Modern design to create places people love to be

At the intersection of people and environments, there’s Knoll. Founded in 1938, the company’s creative collaborations with the most influential architects and designers of the day have yielded an unmatched portfolio of timeless products for the office, hospitality and home. Knoll was built on its belief that when furniture, interiors and architecture are designed harmoniously, we create spaces where people want to be.

Knoll is a company built on its belief that when furniture relates to the architectural setting, and the interior is choreographed as a harmonious succession of forms and finishes, the result is a cohesive and comprehensive Total Design. With an unmatched portfolio of timeless products by influential architects and designers, Knoll revolutionizes the way in which office, hospitality, and commercial interiors are experienced.

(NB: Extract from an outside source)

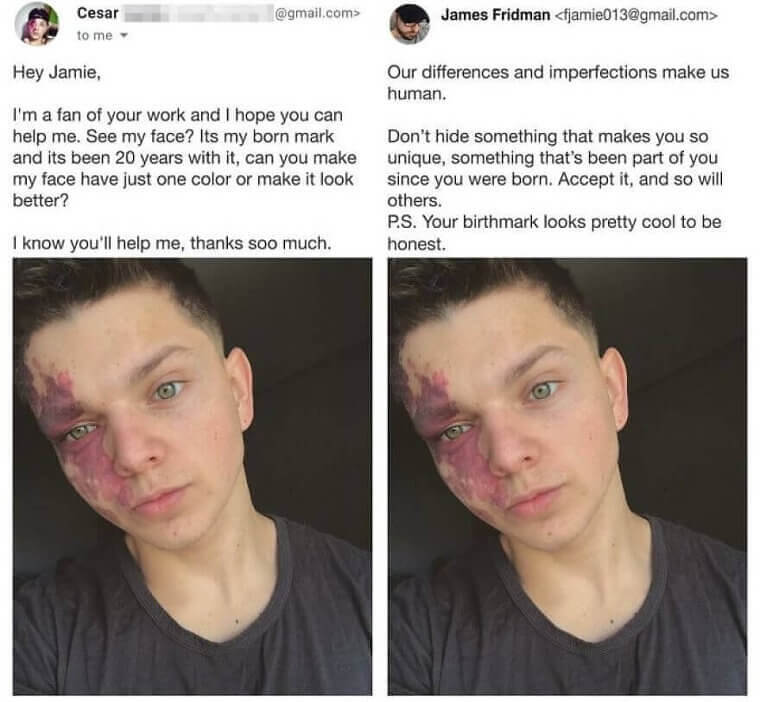Click Cesar's profile avatar
760x702 pixels.
(37, 24)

Knoll is a company that thinks differently about space. This began when Hans Knoll hired architect Florence Schust to work at the furniture company he’d founded in 1938. With Florence’s design skills and Hans’ business acumen and salesmanship, the pair, who married in 1946, built an innovative business by embracing the creative ideals of the Bauhaus and Cranbrook Academy of Art.

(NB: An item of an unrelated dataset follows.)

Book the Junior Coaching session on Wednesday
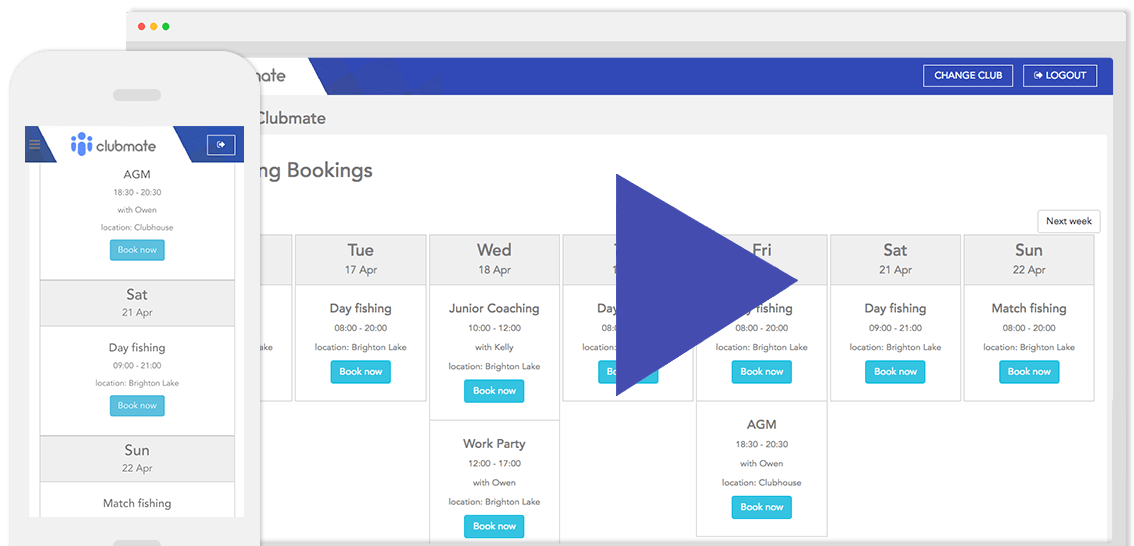[494, 391]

As the founder and head of the revolutionary Knoll Planning Unit, Florence Knoll introduced modern notions of efficiency, space planning, and comprehensive design to interiors, and defined the standard for the modern office. Her philosophy, that design should consider an entire space, remains true to Knoll today.

The Bauhaus—founded in 1919 by Walter Gropius—sought to unite the creative efforts of art, design, and industry until they became “inseparable components of a new architecture.” In the 1930s, Gropius and Bauhaus designers Marcel Breuer and Ludwig Mies van der Rohe arrived in the United States.

They arrived just as Florence Knoll (then Schust) was completing her studies at Cranbrook Academy of Art, where she befriended Eliel Saarinen and his son Eero, Harry Bertoia, Ralph Rapson, Charles Eames, and Ray Kaiser (later, Ray Eames). She then studied architecture with Mies at the Illinois Institute of Technology (IIT) and interned in the office of Gropius and Breuer. All three became valuable mentors and instilled in her a lifelong belief in the principle of Total Design—design not as the creation of single objects, but rather as a “total architecture.”